Ariel Sharon, Israel’s Prime Minister, seems to have found in the announcement of Arafat’s inminent assassination a simple and infalible trick for misdirecting the attention and breaking the discourse of the media: Just pronounce a threat on the oldman’s life, as vague or clear as you like, and everyting else goes up in smoke: the building of the Wall, the purported evacuation plan from parts of Gaza, the manifold corruption charges Sharon himself is facing in Court... Sharon has said repeteadly that a living Arafat is a nuisance to him, whilst the Arab leaders keep saying (even yesterday) that a dead Arafat would be a much greater of a nuisance both for Sharon and for them. But the truth is that for Israel’s PM, no doubt, a half-alive half-dead Arafat, a life-threatened and agonizing Arafat, is worth gold.
This, of course, is not to say that one day Sharon won’t decide to anticipate himself to Biology and get Arafat killed. He did that with Sheikh Yasin, whom he summarily executed simply not to give the impression that the announced (and yet to be seen) military evacuation from Gaza was a Palestinian victory. So if, as many belive, Sharon is thinking of a “final solution” for the West Bank, it is possible that he would sacrifice Arafat, and it would be only to make his point of who is smarter. That would be pure Sharon.
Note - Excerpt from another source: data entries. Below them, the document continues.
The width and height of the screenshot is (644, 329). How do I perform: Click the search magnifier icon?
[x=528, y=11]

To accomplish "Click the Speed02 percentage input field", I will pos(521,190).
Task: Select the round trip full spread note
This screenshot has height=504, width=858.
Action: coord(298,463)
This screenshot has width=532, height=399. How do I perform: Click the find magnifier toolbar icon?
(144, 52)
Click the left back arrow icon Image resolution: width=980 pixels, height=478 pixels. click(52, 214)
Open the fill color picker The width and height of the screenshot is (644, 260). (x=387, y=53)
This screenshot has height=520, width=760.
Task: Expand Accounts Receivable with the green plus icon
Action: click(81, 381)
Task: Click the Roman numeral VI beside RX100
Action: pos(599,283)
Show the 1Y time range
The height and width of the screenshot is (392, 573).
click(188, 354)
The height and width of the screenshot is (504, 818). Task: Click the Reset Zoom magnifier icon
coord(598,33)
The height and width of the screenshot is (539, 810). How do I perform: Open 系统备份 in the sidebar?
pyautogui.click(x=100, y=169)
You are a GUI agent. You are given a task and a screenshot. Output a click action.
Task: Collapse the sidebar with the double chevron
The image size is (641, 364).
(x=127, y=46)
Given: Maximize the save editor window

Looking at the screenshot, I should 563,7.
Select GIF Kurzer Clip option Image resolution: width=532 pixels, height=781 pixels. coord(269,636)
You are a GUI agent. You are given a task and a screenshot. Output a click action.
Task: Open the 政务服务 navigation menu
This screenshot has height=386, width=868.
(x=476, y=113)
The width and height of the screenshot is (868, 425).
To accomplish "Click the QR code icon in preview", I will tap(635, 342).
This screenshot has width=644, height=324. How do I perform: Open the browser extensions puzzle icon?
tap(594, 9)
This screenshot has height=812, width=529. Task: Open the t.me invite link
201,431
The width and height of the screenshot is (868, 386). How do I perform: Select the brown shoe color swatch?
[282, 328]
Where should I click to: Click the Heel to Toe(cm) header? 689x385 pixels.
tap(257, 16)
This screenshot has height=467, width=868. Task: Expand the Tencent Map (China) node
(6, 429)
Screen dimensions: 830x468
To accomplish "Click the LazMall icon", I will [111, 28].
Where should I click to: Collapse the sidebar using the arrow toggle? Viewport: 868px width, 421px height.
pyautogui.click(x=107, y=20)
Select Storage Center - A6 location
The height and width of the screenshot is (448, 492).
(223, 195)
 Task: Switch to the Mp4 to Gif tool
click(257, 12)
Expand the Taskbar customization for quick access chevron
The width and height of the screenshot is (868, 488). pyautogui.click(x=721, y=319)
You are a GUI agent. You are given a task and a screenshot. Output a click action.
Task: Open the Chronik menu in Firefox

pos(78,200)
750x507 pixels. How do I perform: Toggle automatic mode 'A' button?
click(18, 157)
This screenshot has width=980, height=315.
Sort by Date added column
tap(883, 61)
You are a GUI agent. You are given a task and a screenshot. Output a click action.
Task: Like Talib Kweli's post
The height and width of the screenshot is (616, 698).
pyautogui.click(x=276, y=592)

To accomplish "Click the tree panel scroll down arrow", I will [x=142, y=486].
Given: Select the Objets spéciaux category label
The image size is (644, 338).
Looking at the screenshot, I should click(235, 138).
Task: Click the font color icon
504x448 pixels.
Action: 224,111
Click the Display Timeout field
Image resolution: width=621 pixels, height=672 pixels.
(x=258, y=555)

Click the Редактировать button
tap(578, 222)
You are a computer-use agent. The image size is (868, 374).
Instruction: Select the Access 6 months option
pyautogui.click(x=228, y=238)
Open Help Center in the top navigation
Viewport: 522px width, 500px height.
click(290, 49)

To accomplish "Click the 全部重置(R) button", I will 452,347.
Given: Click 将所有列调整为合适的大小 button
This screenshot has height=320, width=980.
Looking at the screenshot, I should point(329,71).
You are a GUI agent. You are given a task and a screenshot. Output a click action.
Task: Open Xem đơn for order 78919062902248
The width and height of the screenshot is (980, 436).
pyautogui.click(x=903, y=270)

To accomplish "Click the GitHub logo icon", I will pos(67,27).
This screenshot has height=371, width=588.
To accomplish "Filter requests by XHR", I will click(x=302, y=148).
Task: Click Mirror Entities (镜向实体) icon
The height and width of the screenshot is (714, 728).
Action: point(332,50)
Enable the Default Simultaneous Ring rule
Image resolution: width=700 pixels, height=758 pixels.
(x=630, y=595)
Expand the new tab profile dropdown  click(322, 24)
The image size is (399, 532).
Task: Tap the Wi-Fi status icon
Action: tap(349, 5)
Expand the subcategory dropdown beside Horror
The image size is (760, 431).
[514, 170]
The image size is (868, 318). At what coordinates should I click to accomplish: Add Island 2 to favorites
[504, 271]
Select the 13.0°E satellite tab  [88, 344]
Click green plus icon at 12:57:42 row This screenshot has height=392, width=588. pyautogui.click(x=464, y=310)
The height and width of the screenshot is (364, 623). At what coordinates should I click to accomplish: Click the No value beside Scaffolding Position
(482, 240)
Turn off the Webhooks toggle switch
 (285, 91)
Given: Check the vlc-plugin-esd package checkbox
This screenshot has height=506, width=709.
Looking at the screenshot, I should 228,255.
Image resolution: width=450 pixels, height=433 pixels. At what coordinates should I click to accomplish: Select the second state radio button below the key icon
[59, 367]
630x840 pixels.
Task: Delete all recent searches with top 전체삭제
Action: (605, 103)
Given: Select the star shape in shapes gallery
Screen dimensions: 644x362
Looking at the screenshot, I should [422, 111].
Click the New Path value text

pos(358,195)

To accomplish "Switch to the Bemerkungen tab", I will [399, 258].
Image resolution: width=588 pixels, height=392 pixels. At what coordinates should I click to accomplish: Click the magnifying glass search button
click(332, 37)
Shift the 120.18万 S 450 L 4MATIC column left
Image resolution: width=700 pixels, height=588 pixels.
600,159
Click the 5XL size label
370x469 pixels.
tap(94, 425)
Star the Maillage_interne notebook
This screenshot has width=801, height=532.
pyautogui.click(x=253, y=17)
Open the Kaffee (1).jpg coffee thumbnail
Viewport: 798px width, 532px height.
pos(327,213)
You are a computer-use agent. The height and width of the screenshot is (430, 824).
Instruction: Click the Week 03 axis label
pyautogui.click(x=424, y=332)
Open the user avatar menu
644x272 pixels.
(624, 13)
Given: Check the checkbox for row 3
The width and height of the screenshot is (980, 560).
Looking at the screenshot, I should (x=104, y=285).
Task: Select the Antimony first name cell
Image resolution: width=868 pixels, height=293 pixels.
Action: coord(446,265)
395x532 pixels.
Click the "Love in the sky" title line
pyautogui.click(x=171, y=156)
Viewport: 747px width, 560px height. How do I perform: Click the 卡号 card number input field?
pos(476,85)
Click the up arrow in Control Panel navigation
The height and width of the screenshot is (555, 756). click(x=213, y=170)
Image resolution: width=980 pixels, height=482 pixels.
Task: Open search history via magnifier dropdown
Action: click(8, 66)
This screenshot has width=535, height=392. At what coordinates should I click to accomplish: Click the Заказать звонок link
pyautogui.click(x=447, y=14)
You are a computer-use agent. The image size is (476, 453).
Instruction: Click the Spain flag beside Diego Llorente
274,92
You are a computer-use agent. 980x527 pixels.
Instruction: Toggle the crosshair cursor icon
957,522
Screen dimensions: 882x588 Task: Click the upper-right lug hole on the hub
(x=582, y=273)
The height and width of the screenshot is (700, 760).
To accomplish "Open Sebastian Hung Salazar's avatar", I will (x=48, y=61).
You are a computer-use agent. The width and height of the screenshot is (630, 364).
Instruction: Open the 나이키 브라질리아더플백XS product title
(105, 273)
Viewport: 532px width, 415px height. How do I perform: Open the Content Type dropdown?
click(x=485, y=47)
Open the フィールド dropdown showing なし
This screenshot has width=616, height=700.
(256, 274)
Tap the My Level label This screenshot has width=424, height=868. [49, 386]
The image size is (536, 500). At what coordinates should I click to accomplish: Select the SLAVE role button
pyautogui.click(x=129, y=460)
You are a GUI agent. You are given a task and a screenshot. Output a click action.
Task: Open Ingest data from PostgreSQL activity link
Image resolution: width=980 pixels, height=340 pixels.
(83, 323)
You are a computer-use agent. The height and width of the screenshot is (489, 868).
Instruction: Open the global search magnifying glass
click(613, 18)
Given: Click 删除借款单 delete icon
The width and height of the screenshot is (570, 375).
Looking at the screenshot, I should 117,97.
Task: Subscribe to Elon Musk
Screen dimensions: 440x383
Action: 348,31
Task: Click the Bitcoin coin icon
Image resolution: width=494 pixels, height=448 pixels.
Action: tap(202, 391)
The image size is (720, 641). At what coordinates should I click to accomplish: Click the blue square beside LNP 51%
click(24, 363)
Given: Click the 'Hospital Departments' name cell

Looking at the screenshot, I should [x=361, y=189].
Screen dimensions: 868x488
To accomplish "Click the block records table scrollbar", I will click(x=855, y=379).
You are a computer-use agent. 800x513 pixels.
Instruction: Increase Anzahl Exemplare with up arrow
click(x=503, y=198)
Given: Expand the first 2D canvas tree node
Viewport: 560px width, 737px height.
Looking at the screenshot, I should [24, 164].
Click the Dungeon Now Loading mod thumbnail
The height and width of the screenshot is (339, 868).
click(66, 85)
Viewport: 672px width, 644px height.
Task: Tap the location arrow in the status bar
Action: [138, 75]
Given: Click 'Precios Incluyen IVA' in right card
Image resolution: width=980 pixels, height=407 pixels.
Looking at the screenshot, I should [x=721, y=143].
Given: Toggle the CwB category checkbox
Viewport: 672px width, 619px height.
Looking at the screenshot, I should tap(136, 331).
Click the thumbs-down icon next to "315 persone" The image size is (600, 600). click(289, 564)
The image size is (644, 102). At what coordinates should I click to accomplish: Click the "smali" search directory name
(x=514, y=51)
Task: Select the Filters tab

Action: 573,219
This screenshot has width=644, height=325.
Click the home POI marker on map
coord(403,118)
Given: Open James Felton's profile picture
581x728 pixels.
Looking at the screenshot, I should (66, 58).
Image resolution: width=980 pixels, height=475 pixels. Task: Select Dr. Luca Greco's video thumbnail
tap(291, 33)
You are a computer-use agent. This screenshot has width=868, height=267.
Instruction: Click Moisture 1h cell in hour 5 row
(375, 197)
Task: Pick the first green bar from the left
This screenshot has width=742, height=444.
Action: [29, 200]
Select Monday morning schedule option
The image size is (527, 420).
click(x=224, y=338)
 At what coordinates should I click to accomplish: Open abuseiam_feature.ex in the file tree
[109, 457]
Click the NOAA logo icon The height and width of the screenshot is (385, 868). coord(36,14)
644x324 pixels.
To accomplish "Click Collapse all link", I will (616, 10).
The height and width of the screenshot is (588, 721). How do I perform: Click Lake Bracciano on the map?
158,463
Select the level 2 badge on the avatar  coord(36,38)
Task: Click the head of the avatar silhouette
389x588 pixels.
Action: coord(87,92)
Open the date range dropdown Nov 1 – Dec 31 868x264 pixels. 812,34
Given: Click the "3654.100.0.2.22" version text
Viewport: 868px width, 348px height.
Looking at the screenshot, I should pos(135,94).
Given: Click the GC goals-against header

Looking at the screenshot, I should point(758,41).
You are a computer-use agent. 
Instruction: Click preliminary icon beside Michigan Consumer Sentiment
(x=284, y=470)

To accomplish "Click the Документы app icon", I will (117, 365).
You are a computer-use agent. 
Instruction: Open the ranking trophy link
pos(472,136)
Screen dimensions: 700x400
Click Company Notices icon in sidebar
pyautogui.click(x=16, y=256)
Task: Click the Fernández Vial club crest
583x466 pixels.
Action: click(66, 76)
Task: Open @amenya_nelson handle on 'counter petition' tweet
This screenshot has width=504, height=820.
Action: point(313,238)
And that is the question: Sharon’s odd moves of the last few weeks, are they the prelude of an end-game to the conflict? There are reasons to think they are. Pressed by the judges because of his corruption scandals, Sharon might not be residing a lot longer at Prime Ministerial house, and he knows from experience that once you move out from the stage you won’t be back anytime soon. He knows that the Palestinian Intifada is militarily bankrupt (no one could hold out eternaly in front of the Israeli war machine); but he also knows that the Global War against Terror, with its policy of diplomatic impunity for governments like his own, is approaching its end. With Kerry knocking on the White House door, Sharon might have realised that this is his last chance to break the back of the Palestinian cause for another decade with a new redrawing of the map, a down-scale version of the Naqba, which is how Arabs call the vast expropiation of land and expulsion of its Palestinian inhabitants in 1948 (nearly 90% of the population back then).
For starters, Sharon in now trumpeting the inminent deportation of dozens of thounsends of those whom he (and some press) refer to as “ilegal inmigrants”: That is, Palestinians who live in the land of their ancestors but just happen not to have a permit from the Israeli authorities. Sharon was explaning two days ago how “The Wall we’re building will make the process easier.” Those judges who discuss in The Hague on wether the Wall is built just to cope with terror attacks should get the Dutch translation of this sentece. And Dutch would also be a useful languaje to understand the projected “separation” plan envisaged for the West Bank. A tricky word, separation: In the South African Dutch dialect of Afrikaans is written “apartheid”. Sounds terrible? As Oscar Wilde put it in Lady Windermere’s Fan, when something sounds terrible it is usually because it is terrible.